* [WHAT NEEDS TO BE DONE]: Write out each of the following rows word for word, but leave out the pictures.

* [PROVIDED INFORMATION]:
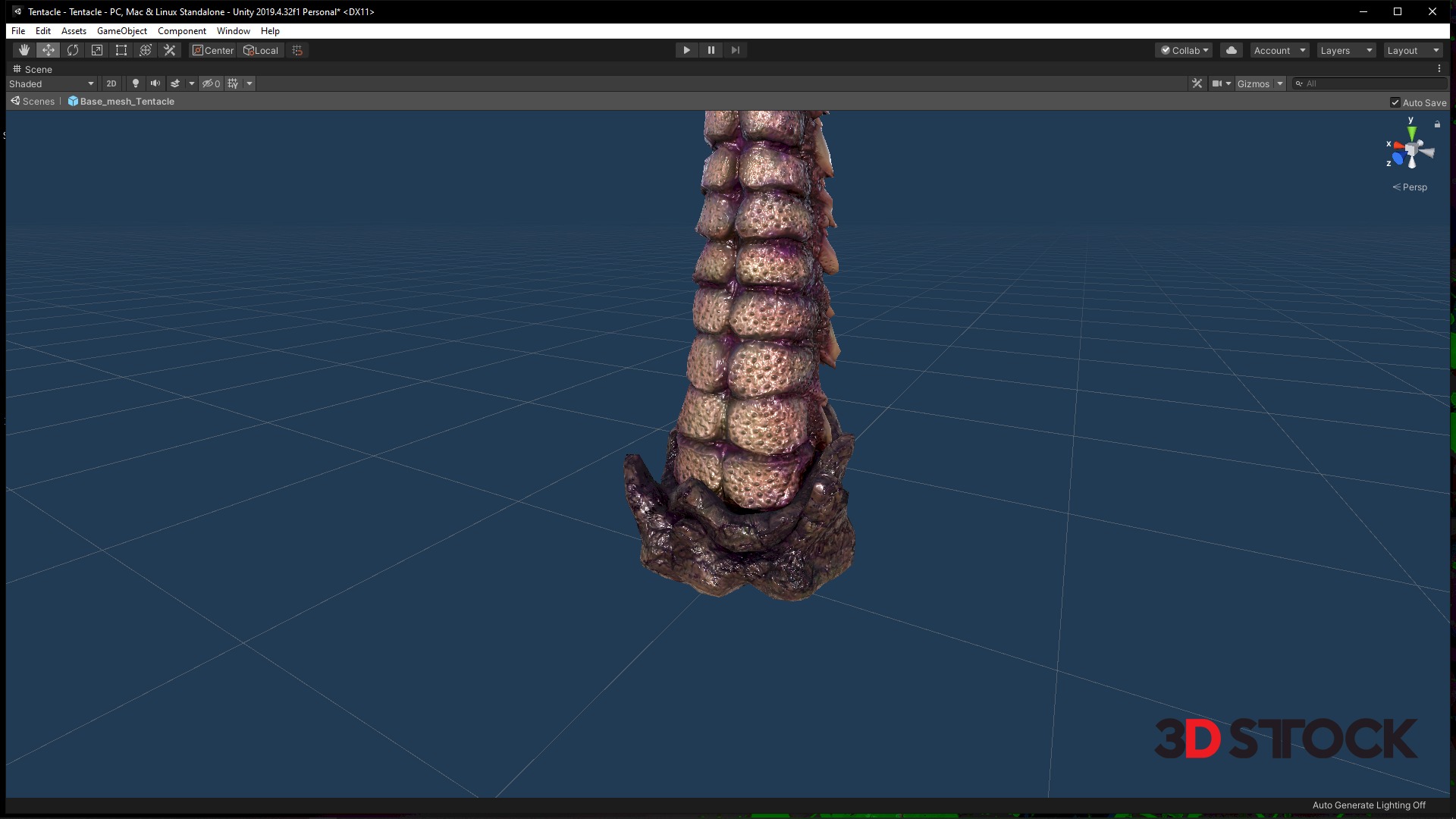Open the scene component tools icon
The image size is (1456, 819).
[x=1197, y=83]
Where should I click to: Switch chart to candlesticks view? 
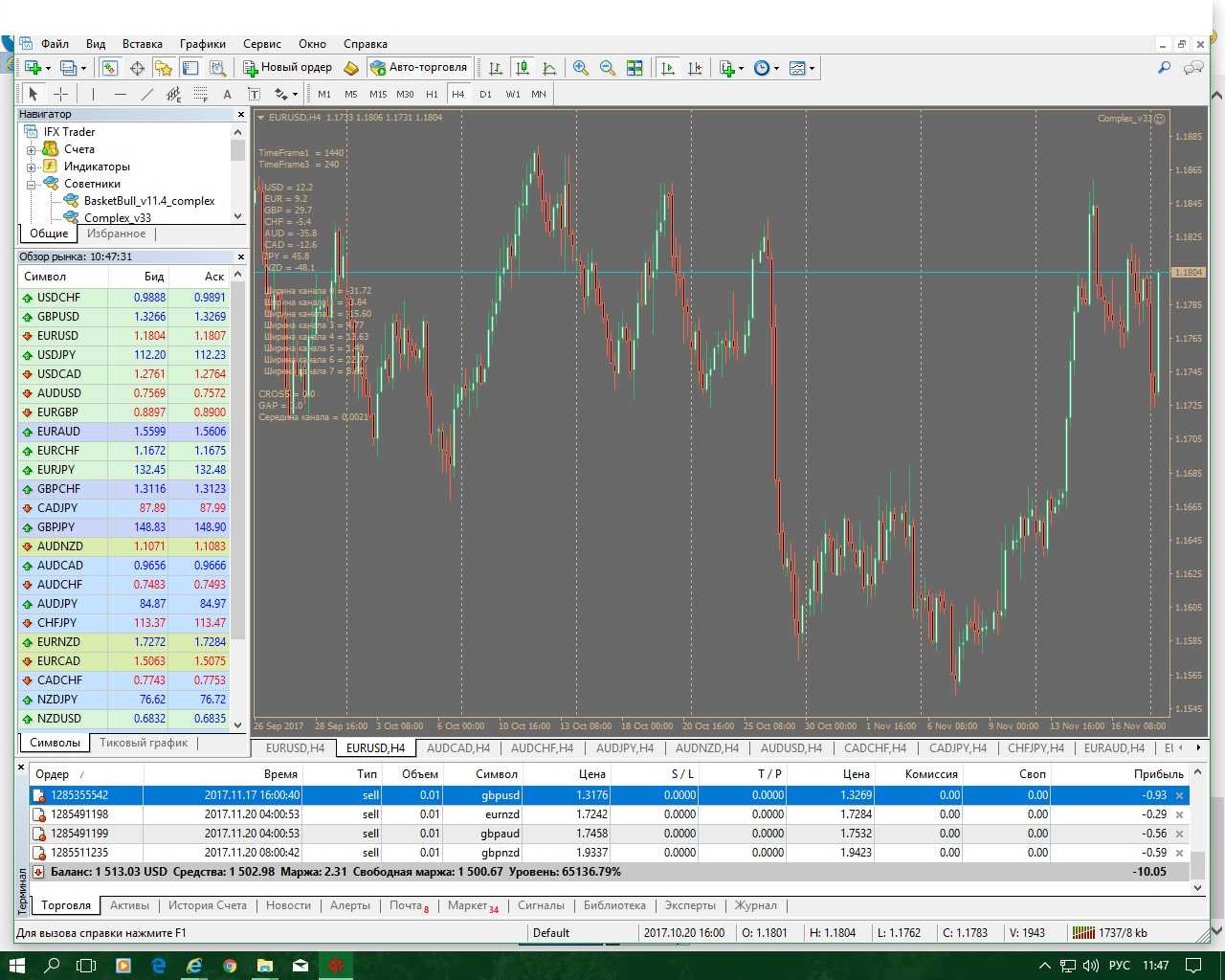click(x=523, y=68)
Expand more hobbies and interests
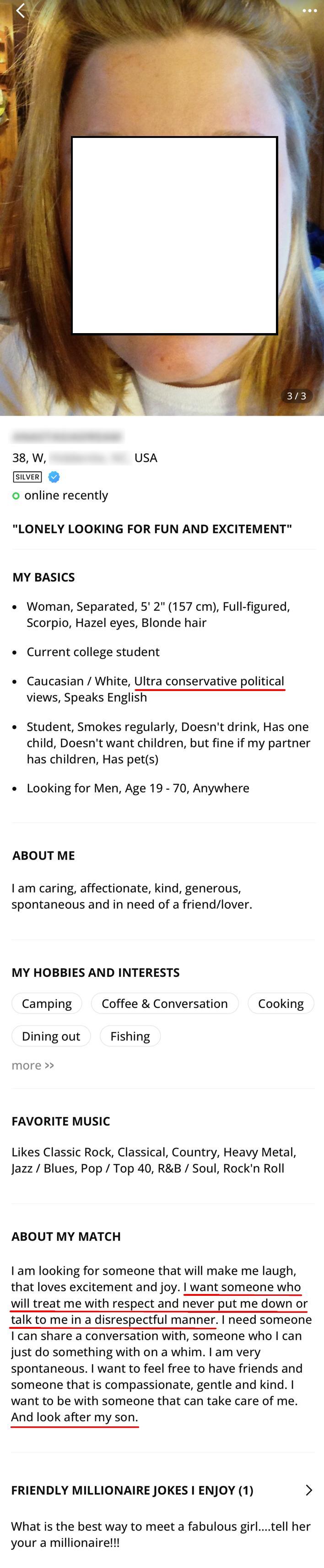The width and height of the screenshot is (324, 1568). [x=33, y=1065]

* [SOLUTION FOR THIS PROBLEM]:
Open the scene component tools icon
The image size is (1456, 819).
[x=1197, y=83]
Where should I click to: Switch chart to candlesticks view? 
click(x=523, y=68)
Expand more hobbies and interests
The width and height of the screenshot is (324, 1568). [x=33, y=1065]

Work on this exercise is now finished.